Changements immobiliers 2026 : les principales évolutions à connaître
L’année 2026 débute avec plusieurs ajustements réglementaires importants pour le secteur immobilier. Le changement le plus marquant concerne le diagnostic de performance énergétique (DPE). Depuis le 1er janvier, le coefficient de conversion de l’électricité est abaissé de 2,3 à 1,9. Cette évolution corrige la pénalisation du chauffage électrique et améliore mécaniquement la note énergétique de nombreux logements. Environ 850 000 biens sortent ainsi du statut de passoire énergétique (F et G) sans travaux, offrant un répit à de nombreux propriétaires, notamment bailleurs. Une nouvelle étiquette DPE actualisée peut être téléchargée auprès de l’ADEME.
Autre nouveauté en copropriété : lors de la vente d’un lot, le plan pluriannuel de travaux (PPT) doit désormais être transmis à l’acquéreur dès lors qu’il a été établi, quelle que soit la taille de la copropriété. Cette mesure renforce l’information des acheteurs sur les travaux et charges à venir.
En matière de location, les plafonds des honoraires imputables aux locataires ont été revalorisés au 1er janvier 2026. Cette hausse peut entraîner une augmentation des frais d’entrée, en particulier dans les zones tendues et très tendues.
La loi crée également les résidences à vocation d’emploi, destinées aux personnes en formation ou en mobilité professionnelle. Elles proposent des logements meublés loués via un bail mobilité élargi, pouvant aller jusqu’à 18 mois, avec des loyers majoritairement encadrés.

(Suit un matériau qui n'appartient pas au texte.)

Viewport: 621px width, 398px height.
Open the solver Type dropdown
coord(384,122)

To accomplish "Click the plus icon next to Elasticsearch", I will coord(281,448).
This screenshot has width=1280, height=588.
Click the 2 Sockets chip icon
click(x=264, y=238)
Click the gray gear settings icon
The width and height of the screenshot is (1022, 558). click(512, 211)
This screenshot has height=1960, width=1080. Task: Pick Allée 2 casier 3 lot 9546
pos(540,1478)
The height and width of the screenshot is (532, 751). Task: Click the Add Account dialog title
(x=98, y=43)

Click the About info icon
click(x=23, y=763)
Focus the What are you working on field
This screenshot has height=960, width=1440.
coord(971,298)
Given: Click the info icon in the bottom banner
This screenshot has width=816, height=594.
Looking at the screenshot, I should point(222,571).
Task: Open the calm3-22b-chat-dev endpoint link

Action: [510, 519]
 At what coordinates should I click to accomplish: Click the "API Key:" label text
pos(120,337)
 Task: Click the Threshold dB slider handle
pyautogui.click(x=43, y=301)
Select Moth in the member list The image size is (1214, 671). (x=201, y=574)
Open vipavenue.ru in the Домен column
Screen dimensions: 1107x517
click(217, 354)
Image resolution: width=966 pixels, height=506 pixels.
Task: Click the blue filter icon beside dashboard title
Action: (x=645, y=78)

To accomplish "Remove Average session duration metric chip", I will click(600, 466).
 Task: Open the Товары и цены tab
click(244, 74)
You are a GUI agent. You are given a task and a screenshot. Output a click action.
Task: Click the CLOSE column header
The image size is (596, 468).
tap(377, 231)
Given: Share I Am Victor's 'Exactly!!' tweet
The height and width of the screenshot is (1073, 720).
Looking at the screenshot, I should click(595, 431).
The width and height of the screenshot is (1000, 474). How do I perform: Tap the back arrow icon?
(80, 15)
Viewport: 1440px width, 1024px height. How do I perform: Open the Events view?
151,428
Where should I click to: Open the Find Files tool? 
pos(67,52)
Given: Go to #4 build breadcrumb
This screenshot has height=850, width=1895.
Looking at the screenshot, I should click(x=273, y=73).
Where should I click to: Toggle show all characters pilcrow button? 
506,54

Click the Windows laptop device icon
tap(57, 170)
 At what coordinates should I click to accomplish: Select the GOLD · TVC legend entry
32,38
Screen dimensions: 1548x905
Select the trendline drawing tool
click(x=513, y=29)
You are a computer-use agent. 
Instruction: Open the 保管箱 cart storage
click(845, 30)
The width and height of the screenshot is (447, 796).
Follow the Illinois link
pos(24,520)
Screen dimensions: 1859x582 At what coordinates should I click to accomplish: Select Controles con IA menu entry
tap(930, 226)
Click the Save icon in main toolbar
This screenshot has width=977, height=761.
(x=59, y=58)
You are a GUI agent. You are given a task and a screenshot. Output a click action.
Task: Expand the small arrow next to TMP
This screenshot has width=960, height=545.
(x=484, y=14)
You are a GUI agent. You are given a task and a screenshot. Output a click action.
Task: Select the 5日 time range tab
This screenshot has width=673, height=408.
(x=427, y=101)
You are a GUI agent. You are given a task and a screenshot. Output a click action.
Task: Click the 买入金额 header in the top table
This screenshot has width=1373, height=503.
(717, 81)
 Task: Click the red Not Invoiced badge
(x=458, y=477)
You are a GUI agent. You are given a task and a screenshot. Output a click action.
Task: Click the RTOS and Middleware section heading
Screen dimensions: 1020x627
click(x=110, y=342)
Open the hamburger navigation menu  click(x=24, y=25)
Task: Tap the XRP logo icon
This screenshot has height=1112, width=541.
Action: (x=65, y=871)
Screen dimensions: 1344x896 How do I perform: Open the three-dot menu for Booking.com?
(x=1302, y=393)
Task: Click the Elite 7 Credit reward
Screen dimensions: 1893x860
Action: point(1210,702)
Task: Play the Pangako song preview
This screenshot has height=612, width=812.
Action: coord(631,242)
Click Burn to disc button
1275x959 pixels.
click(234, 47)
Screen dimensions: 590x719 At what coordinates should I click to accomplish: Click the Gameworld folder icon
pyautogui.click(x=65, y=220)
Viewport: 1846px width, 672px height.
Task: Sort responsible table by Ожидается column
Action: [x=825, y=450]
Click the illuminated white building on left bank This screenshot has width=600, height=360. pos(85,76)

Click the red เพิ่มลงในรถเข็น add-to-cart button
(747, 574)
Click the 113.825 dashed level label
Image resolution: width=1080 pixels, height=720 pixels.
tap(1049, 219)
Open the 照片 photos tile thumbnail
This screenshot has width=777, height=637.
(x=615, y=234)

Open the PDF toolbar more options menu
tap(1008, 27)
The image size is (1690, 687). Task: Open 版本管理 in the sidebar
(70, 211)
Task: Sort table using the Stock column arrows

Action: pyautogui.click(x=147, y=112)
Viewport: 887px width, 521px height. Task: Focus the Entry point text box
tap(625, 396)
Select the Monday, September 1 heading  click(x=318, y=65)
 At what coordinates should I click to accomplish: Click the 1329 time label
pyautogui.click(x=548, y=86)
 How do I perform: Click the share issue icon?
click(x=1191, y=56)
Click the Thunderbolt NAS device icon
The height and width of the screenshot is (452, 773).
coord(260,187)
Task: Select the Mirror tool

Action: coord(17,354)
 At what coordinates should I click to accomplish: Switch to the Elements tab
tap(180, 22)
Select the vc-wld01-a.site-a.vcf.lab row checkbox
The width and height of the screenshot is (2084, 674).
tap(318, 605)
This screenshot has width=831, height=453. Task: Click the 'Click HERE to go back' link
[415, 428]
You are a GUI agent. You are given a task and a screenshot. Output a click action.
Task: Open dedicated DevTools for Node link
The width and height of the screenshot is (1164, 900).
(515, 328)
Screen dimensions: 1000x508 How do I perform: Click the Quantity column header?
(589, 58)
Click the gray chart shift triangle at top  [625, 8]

Enfin, sur le plan fiscal, aucune réforme majeure n’est encore entrée en vigueur (statut du bailleur privé, plus-values, fiscalité des meublés). Le retard du vote de la loi de finances 2026 entraîne un contexte d’attente, avec notamment le gel temporaire de MaPrimeRénov’ et l’absence de revalorisation de certaines aides. Les décisions définitives sont attendues dans les prochains mois.